The Points Guy gives a play-by-play of his nightmarish trip to the airport. Other Twitter users were giving him all kinds of advice!

The Points Guy gives a play-by-play of his nightmarish trip to the airport. Other Twitter users were giving him all kinds of advice!

Then there’s the more “traditional” value of Twitter: word can spread very quickly. If there’s a mistake fare, people will be talking about it on Twitter well before it hits anyone’s blog (and on Twitter you can see people experimenting on the best way to exploit the deal). If there’s a fare war between airlines, it’ll be on Twitter first and may not even make it to a blog. The same is true, although to a lesser extent, with mileage runs. Any deal where speed/timing is of the essence will almost certainly be on Twitter before on a blog.

Unfortunately there are many other topics that people talk about on Twitter, including quite a few useless comments. I realize that this is why many people avoid Twitter and it’s a legitimate excuse that has no real solution. The recent Presidential election, for example, made everyone a political pundit, and of course the race nothing to do with travel. It’s simply part of the social media deal.

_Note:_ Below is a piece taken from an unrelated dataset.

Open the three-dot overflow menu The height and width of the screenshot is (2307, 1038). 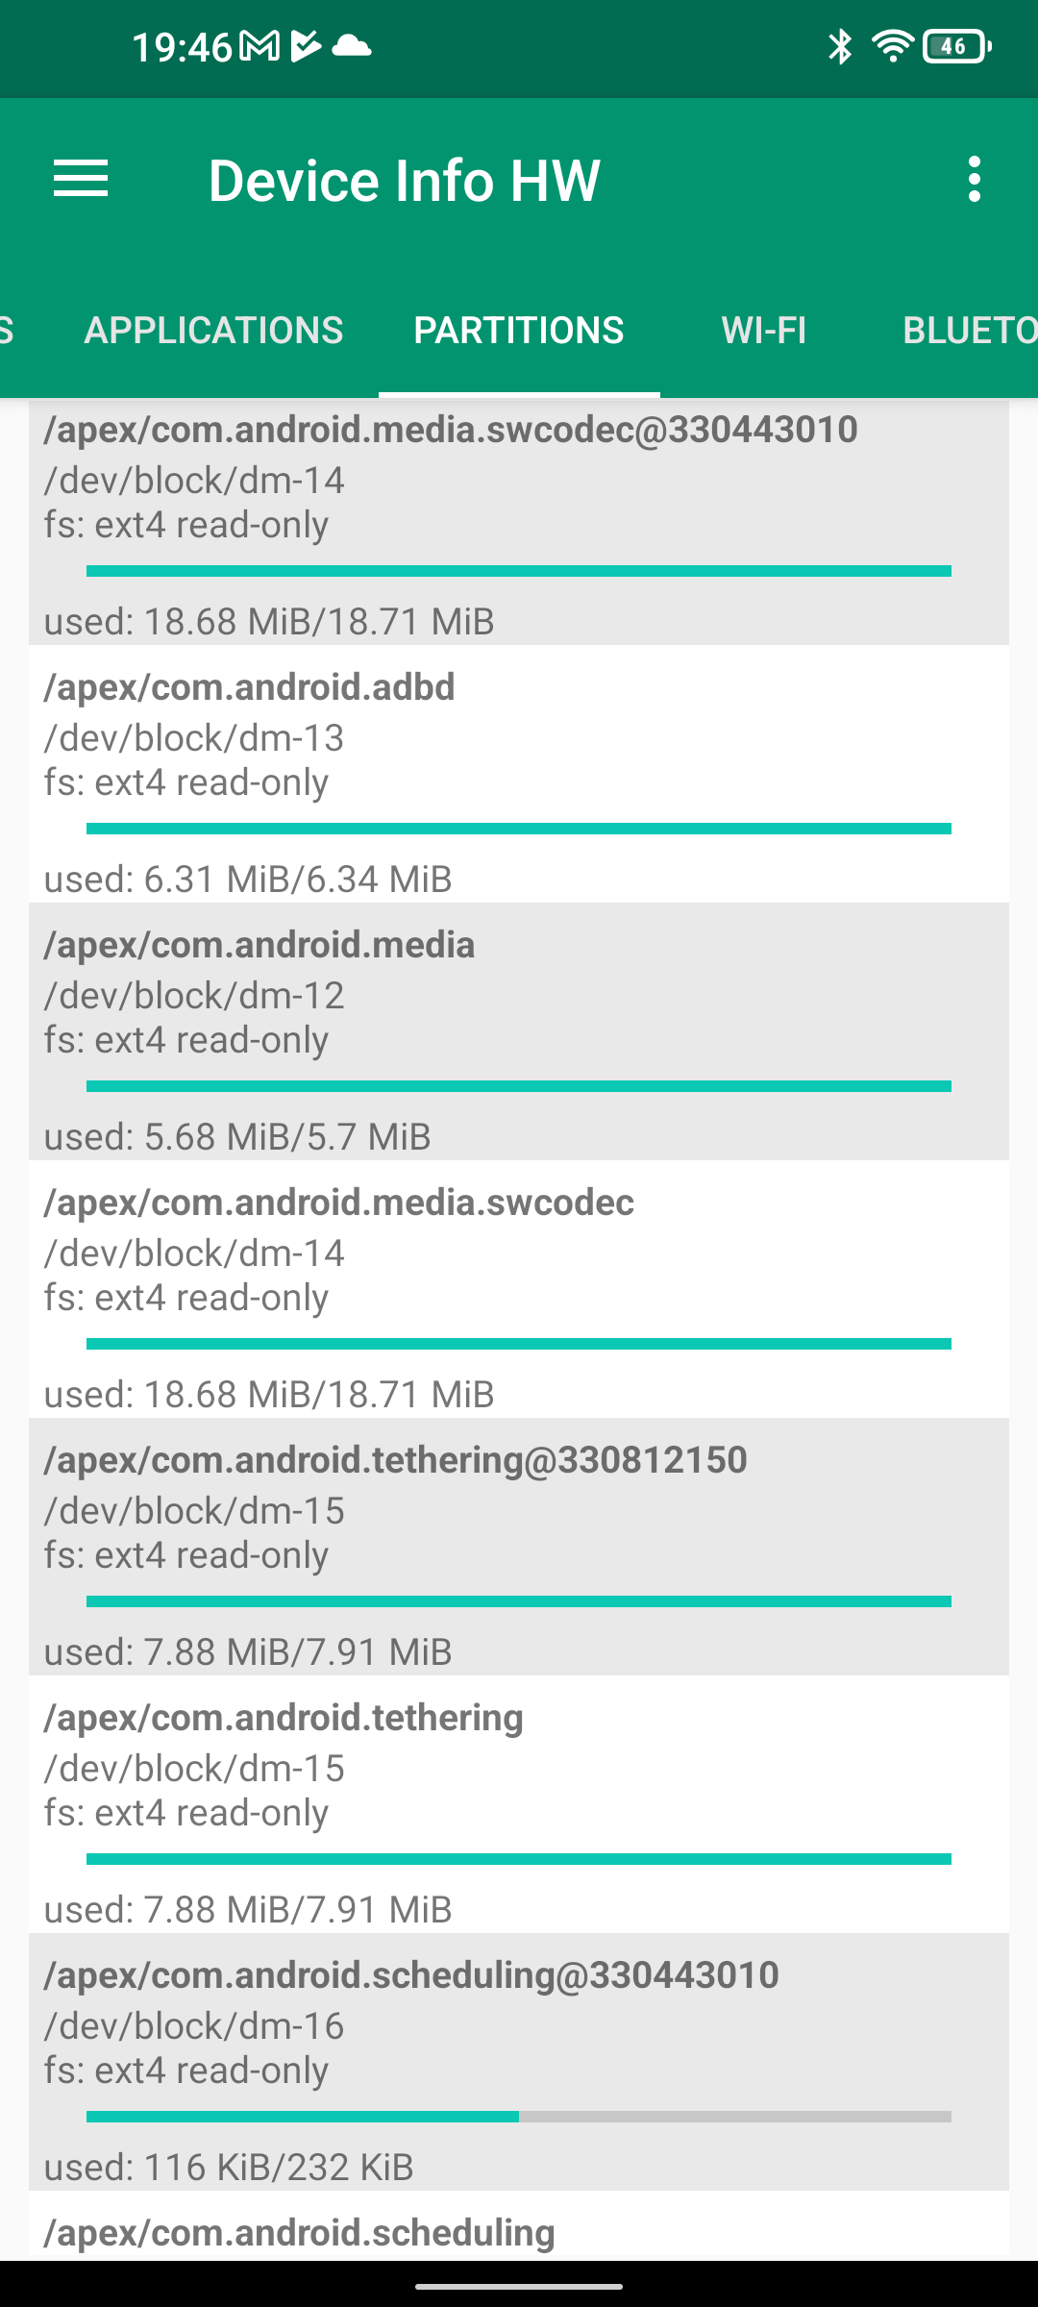coord(975,180)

The moral of the story is that if you’re not on Twitter, you’re missing out on a lot of interesting information. Oh, and there are TONS of things you can win (free points, GoGo internet passes, etc.) just by tweeting certain words when people have contests. To me, the positives outweigh the negatives.

And if you’re interested, you can follow me on Twitter @TravelSummary!

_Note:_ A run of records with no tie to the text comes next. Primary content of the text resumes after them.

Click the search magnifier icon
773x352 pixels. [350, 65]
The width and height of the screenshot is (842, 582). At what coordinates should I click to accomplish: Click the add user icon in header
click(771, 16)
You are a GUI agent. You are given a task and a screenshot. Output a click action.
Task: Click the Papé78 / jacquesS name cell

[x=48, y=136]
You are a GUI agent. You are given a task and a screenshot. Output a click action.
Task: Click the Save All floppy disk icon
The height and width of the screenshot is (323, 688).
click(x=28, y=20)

If you enjoyed this post and the others on this blog, feel free to follow me via the link on the right side menu, on Facebook, or via Twitter @TravelSummary.


13 responses to “Twitter Matters in the Points Game

  1. Just re-tweeted! Totally agree…if you’re serious about points, you’re handicapping yourself without Twitter.

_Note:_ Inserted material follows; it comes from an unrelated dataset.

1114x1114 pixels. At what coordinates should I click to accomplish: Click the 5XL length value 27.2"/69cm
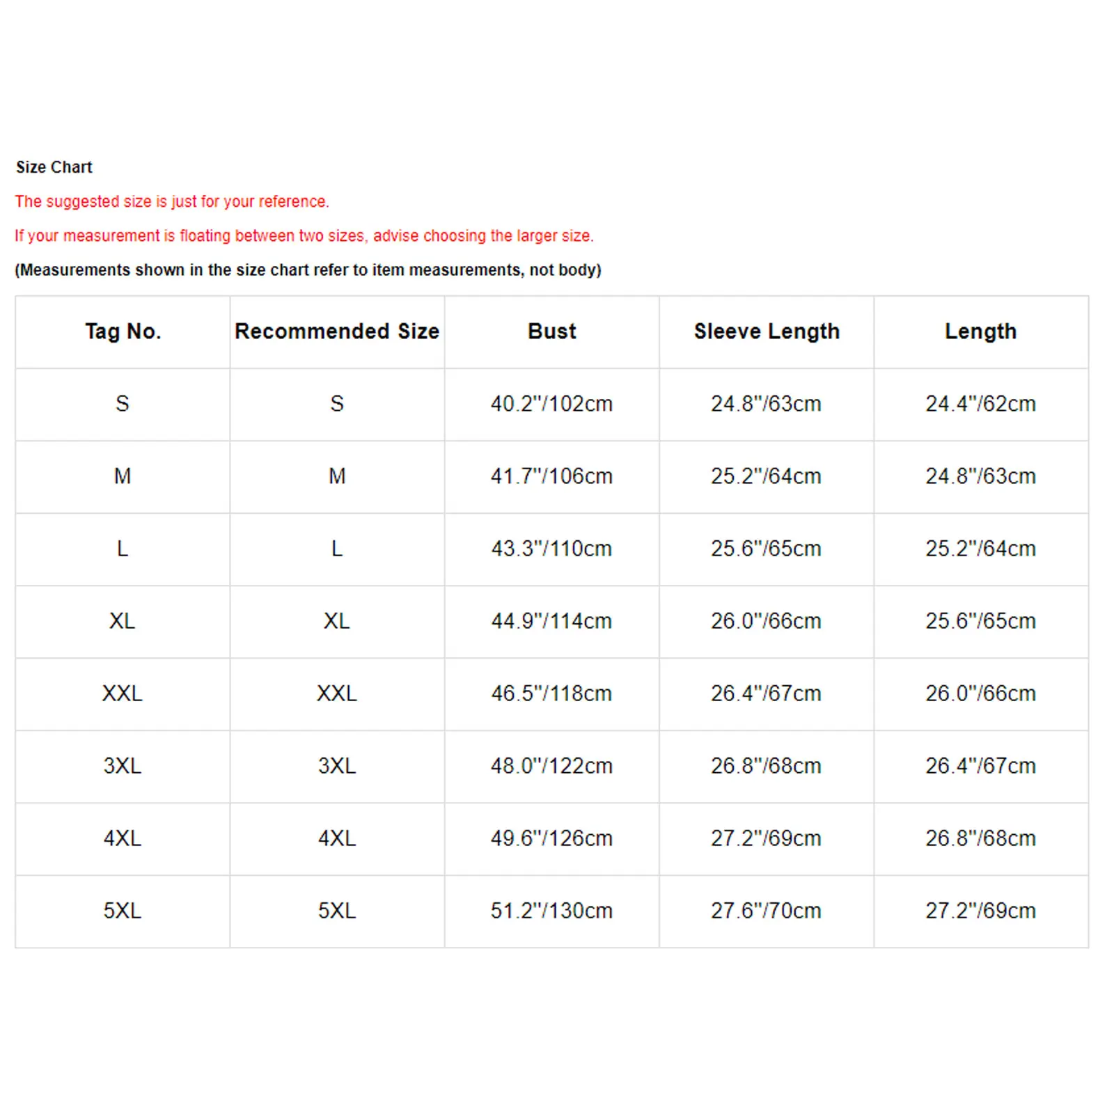coord(980,911)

  2. Twitter is the best! Thanks for the mention @TheDealMommy – just followed you (didn’t know there were so many family blogs nowadays)

    • Completely agree! Twitter is great for contacting companies with customer service issues. Delta and AA are by far the best airline ones, and SPG is the best for hotels!

  3. @HiltonHelp is pretty good too – @GoGo is great for in flight internet problems

  4. Of all social media, I think Twitter is number uno!
    Three cases that stand out to me:
    1) I won the Lufthansa contest and won Star Mega Do 2, everything paid. All I did was a RT!

    2) Checked into Indigo in IND. Tweeted about no “upgrade available” and awful room. 5 minutes later, call from front desk, there was suddenly a much better room available (imagine that), enjoyed the stay in a huge room with balcony!

    3) Developing relationships with other people. I feel like I know some of you guys pretty well online! In my other twitter account, I have developed relationships with colleagues and the press (which resulted in quotes in Wall Street Journal, New York Times, Reuters, etc.). THAT would never be accomplished without Twitter.

    • I wish I had your luck with Twitter contests! All I’ve ever won was tickets to a tennis match that I couldn’t attend! But I may have to write a follow-up post that touches on some of the things you said about developing relationships.

  5. Pingback: Twitter Matters in the Points Game, Part 2 | Travel Summary

  6. Pingback: Twitter: A Great Tool for Frequent Flyers - Street Smart Traveler

  7. Twitter is unfiltered conversation. Blogs are naturally a consolidated and curated resource. I don’t market myself as a Twitterer, but it creates another way for readers to interact with me. A little more of my personality comes through in the off-topic conversation.